===== Data under study

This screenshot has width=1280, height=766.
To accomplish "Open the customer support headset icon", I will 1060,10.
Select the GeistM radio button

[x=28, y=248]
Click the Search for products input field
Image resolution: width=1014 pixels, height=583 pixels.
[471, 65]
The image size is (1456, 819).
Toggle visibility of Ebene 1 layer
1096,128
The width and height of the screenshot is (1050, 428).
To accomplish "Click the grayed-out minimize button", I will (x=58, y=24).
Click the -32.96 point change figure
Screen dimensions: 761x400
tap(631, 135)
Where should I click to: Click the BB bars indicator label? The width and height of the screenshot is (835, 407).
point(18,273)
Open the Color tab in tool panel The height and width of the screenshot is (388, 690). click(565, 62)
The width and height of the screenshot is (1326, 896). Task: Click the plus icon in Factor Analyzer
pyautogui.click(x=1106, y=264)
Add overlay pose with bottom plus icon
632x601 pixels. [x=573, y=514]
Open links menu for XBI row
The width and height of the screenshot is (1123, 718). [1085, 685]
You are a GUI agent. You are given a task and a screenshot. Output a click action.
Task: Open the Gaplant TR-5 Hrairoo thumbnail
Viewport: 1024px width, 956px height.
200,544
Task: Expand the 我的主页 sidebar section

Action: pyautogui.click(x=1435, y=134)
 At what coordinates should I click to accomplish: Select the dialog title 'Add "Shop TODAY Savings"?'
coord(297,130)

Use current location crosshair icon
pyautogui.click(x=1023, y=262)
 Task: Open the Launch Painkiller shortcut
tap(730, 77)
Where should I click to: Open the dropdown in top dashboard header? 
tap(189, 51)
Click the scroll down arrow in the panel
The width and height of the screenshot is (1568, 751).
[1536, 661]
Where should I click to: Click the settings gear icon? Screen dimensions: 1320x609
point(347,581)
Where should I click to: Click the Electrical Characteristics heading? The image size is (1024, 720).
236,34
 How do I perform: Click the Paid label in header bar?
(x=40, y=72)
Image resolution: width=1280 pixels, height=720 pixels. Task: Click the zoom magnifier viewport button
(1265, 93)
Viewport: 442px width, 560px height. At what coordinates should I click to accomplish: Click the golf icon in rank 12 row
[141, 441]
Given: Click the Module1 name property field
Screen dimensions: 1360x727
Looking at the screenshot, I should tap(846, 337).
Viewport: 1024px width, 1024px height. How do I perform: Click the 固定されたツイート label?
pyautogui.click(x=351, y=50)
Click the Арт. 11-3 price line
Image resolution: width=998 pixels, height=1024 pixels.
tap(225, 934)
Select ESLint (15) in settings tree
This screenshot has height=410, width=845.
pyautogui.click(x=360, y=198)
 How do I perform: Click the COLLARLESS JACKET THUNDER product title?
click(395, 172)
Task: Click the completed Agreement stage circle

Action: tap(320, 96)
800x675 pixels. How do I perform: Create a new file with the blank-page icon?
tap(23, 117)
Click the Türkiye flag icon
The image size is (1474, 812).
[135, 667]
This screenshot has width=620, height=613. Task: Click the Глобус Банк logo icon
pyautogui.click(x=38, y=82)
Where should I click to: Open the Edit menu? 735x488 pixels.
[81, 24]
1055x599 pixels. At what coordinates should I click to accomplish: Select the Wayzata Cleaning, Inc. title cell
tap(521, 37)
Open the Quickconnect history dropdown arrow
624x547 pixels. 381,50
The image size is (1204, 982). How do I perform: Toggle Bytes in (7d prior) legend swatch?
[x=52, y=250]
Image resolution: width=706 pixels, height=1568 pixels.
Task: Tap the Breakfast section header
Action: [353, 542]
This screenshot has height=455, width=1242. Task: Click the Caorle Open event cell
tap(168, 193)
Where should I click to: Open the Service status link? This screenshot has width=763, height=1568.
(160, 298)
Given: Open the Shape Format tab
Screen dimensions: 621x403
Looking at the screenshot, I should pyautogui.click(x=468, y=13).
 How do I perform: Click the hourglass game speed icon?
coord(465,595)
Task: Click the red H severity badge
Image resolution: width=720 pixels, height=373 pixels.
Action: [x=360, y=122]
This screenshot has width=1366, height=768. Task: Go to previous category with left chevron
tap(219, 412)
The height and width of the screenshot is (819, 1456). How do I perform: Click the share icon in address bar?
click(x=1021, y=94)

==========

* [What the task asks]: For every line above that includes the word "panel", return the line.

* [Output below]:
Open the Color tab in tool panel The height and width of the screenshot is (388, 690). click(565, 62)
Click the scroll down arrow in the panel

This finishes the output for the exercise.